• ENTRIES SHOWN
Segment Open

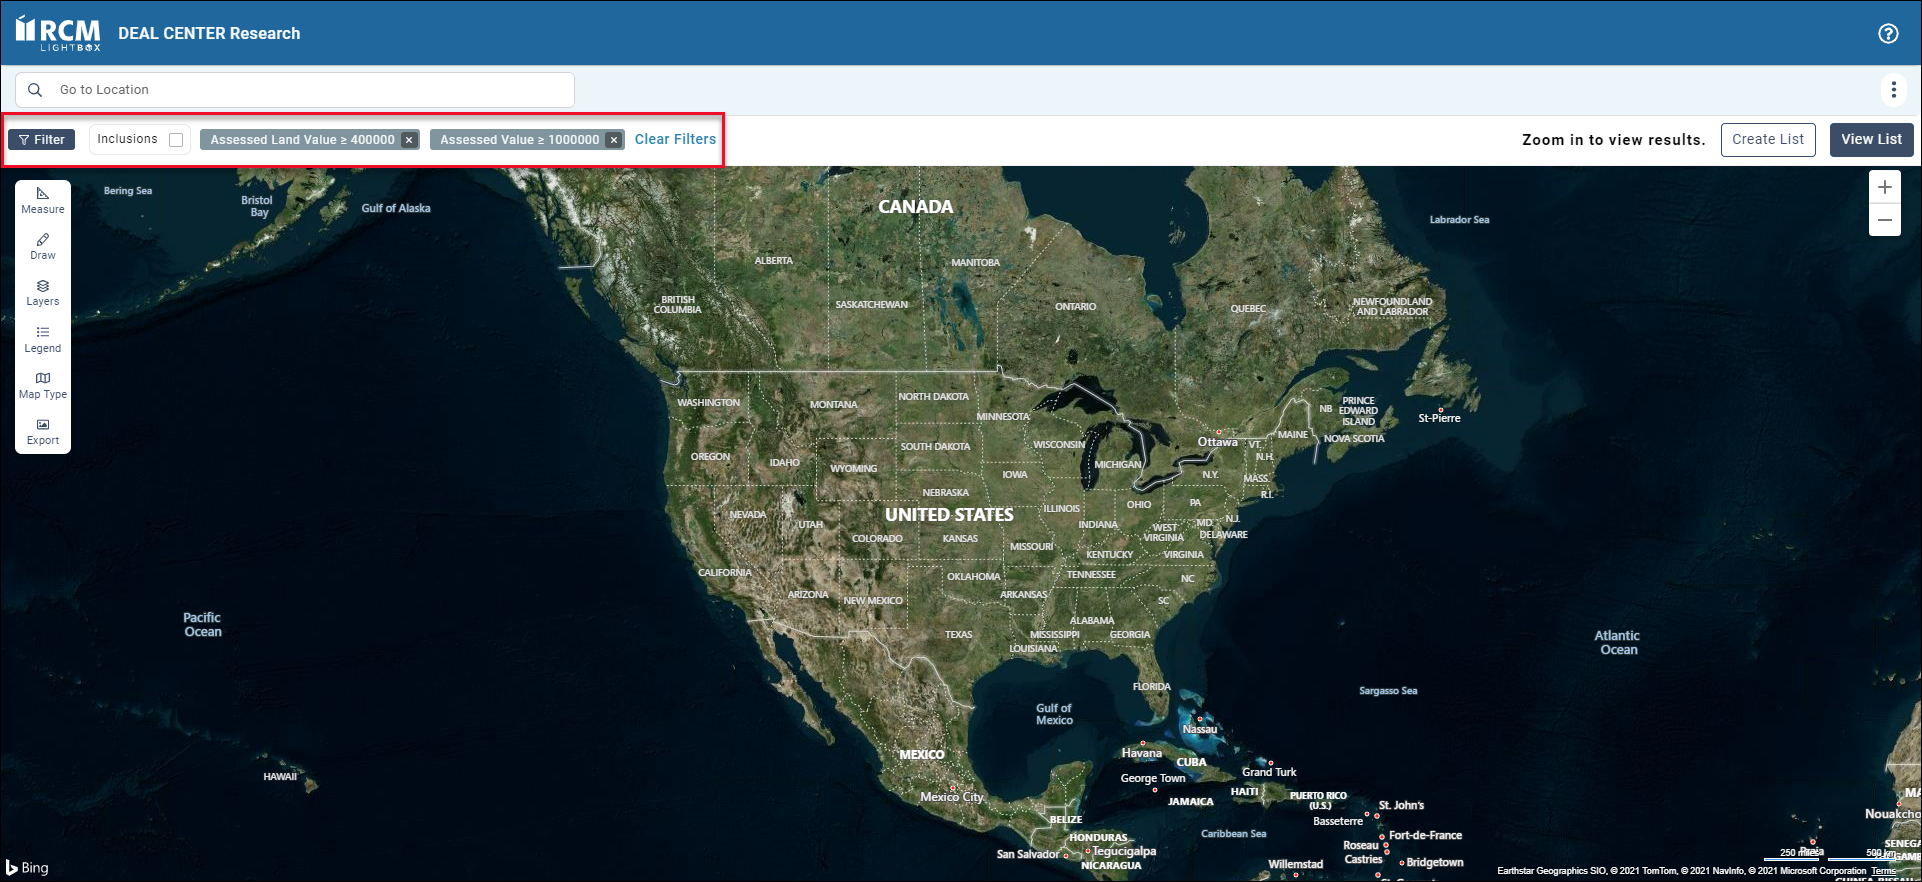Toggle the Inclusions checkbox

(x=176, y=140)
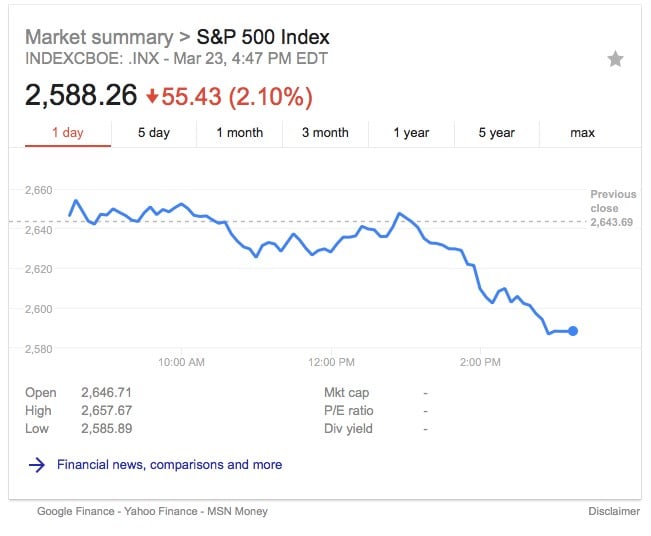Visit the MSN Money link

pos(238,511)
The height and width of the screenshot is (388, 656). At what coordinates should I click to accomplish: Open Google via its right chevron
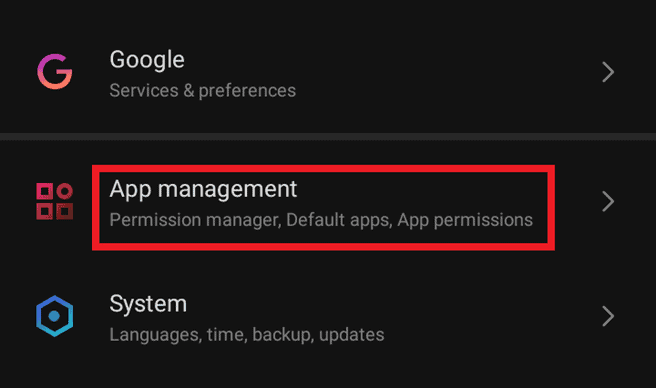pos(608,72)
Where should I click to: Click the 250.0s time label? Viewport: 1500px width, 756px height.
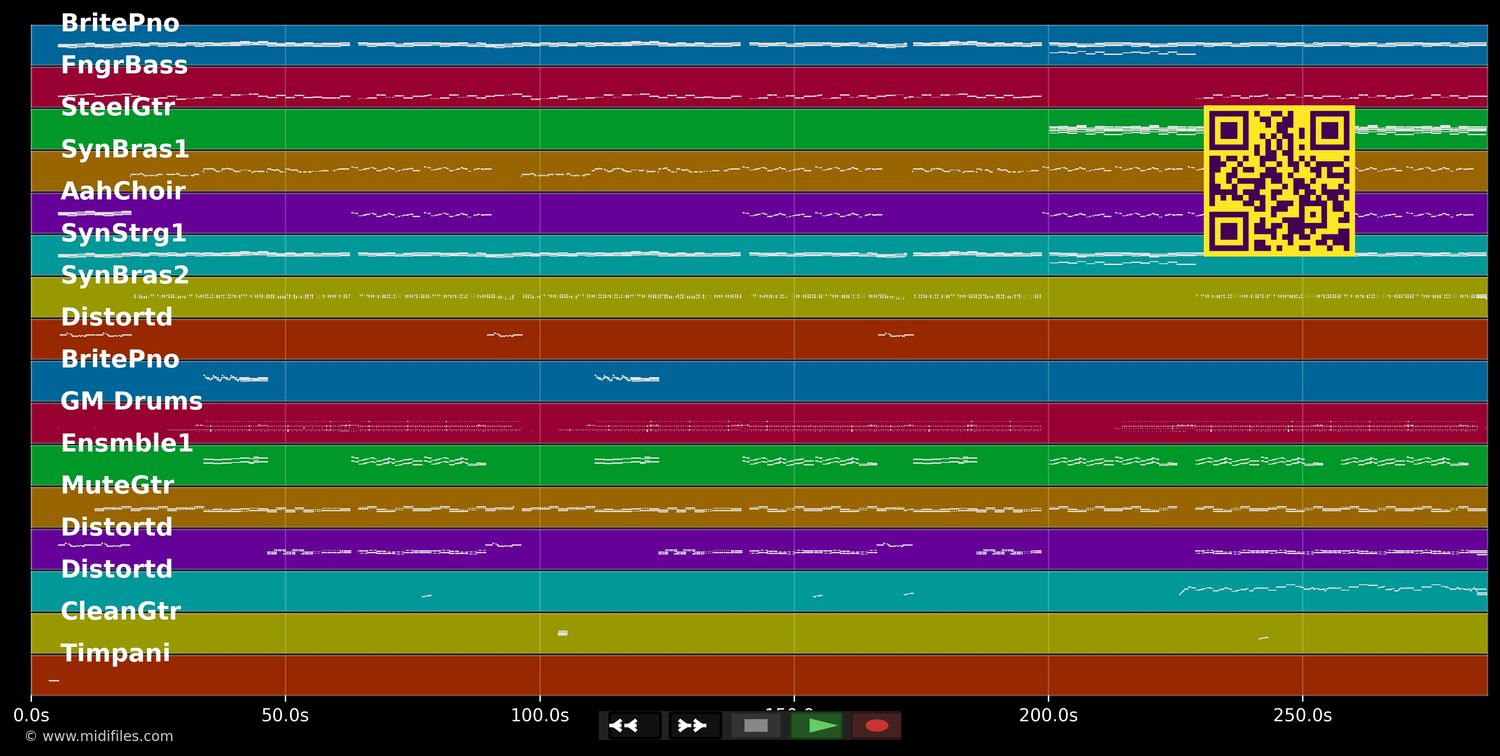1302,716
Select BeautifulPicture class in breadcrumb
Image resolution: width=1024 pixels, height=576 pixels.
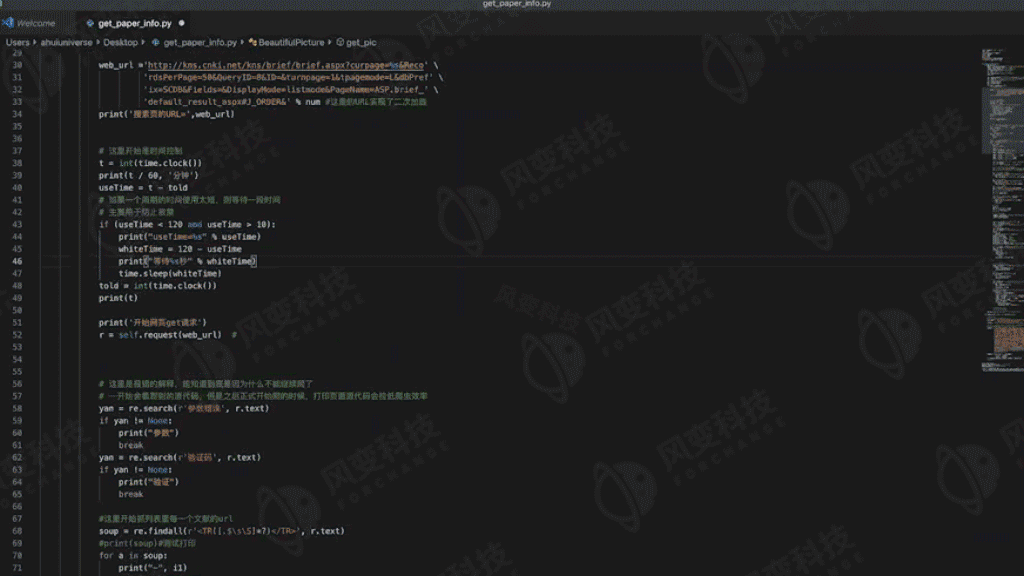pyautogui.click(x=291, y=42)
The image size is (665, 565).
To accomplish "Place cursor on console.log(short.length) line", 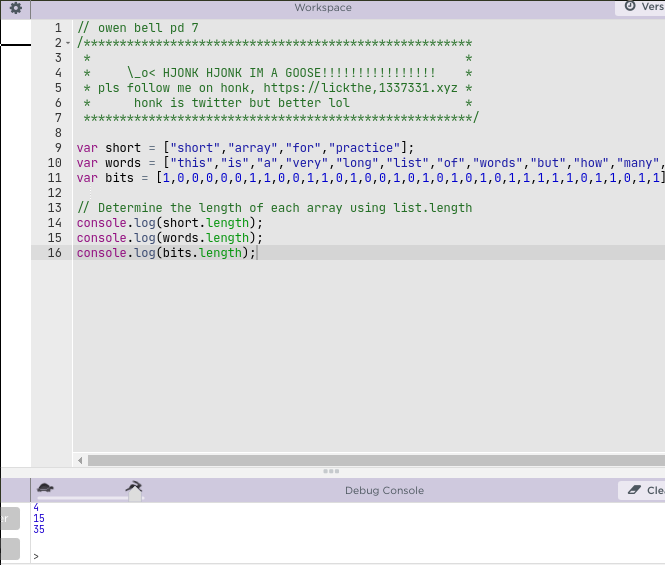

Segment Closed

• EXERCISE PROMPT
The copy should hold, exactly, the lines from the one containing "Where should I" to the final line of the listing above, with both ends present and no pictures.

• ANSWER SECTION
Where should I click to: Click the 250.0s time label? Viewport: 1500px width, 756px height.
1302,716
Select BeautifulPicture class in breadcrumb
Image resolution: width=1024 pixels, height=576 pixels.
pyautogui.click(x=291, y=42)
The image size is (665, 565).
To accomplish "Place cursor on console.log(short.length) line", 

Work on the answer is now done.